Abstract Body: Background: Cardiac fibrosis is a common pathophysiology in a broad variety of heart diseases. GDF11, a member of the TGF-beta superfamily, can reduce cardiac hypertrophy and fibrosis in the pressure overload model of experimental Trans Aortic Constriction (TAC). However, the molecular mechanisms by which GDF11 can reduce cardiac fibrosis are incompletely described.
Hypothesis: GDF11 is known to activate both NF-kB as well as SMAD2/3 signaling which are essential in cardiac fibrosis and hypertrophy processes. We hypothesized that exogenous GDF11 can change the dynamics of early inflammatory NF-kB target genes during the response to pressure overload.
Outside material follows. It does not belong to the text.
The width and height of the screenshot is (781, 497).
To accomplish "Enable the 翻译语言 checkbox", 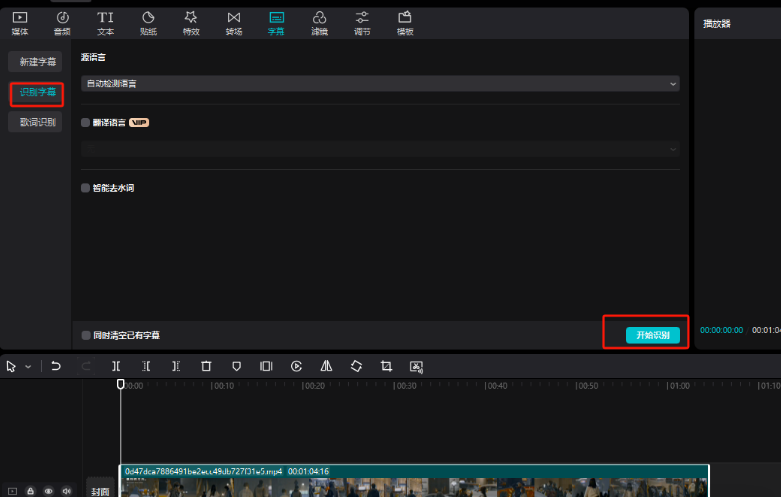I will 85,122.
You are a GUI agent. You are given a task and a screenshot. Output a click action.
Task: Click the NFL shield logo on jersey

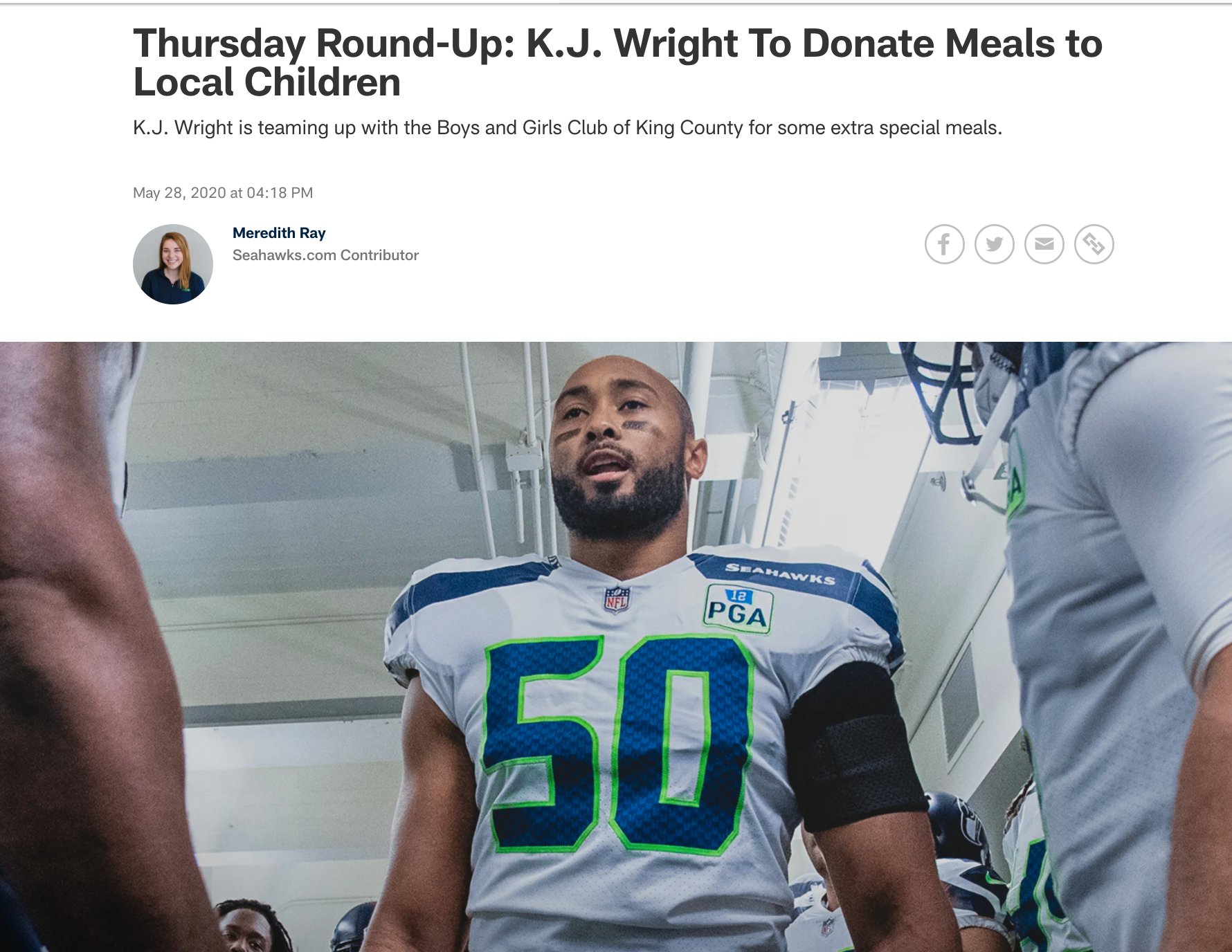point(616,599)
Methods: We used mice implanted with AngII-osmotic pumps to induce left ventricular fibrosis. The mice were harvested at different time points: 3, 7, 14, and 28 days post-pump implantation (ppi) to follow the evolution of cardiac fibrosis and cardiac hypertrophy, and to identify the role of GDF11 in modulating these processes.
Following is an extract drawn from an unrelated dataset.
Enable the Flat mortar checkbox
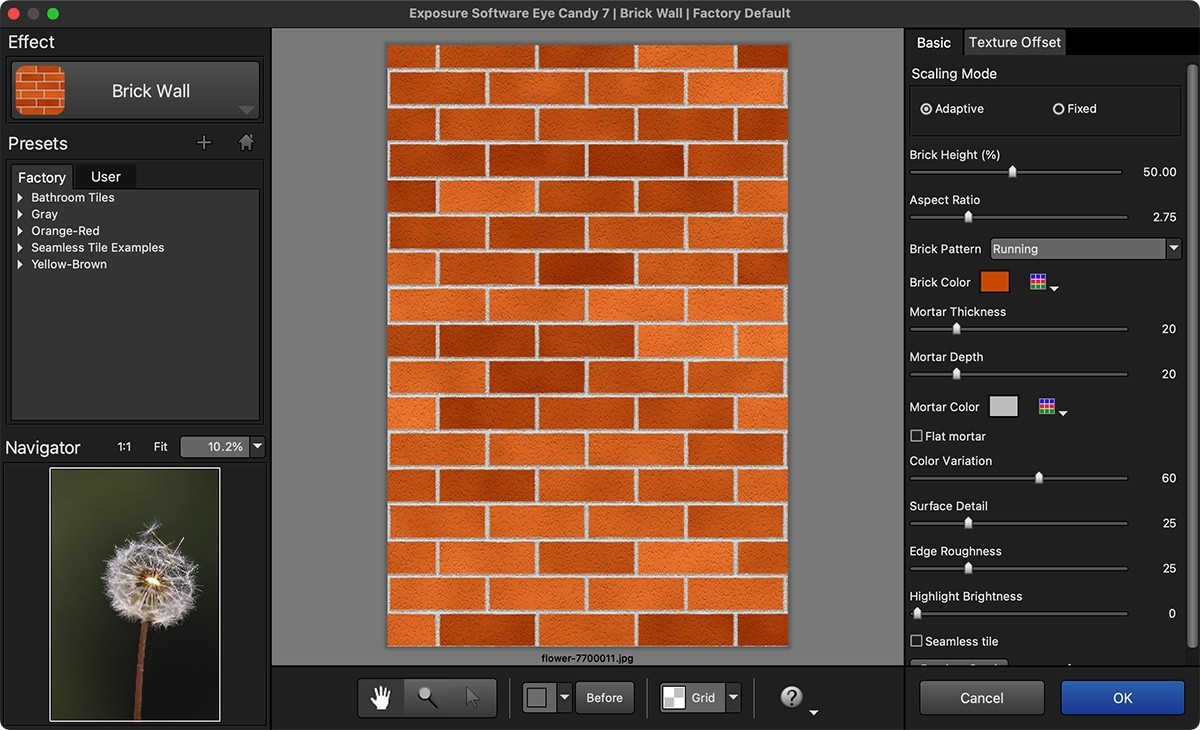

Results: GDF11 delivery (1mg/kg every other day) in AngII mice (AngII+GDF11) induced earlier expression of NF-kB target genes (IL-1beta, IL-6, TNF-alpha – p>0.05) compared to AngII+Veh control group at 3d ppi, revealing accelerated activation of NF-kB response pathways in AngII+GDF11 group. This is associated with faster recruitment of the M1 macrophage population observed by an increased expression of CD86 or iNOS at 3d ppi. We also observed decreased markers of fibroblast activation after GDF11 supplementation, with less collagen deposition (F-CHP) and fibrosis (Masson Trichrome) at 28 days.
Conclusions: Our data suggest that exogenous GDF11 changes the dynamics of NF-kB inflammatory mechanisms while reducing later fibrosis. This new finding could suggest that the dynamics of the inflammatory response early after pressure overload is a critical factor in cardiac fibrosis.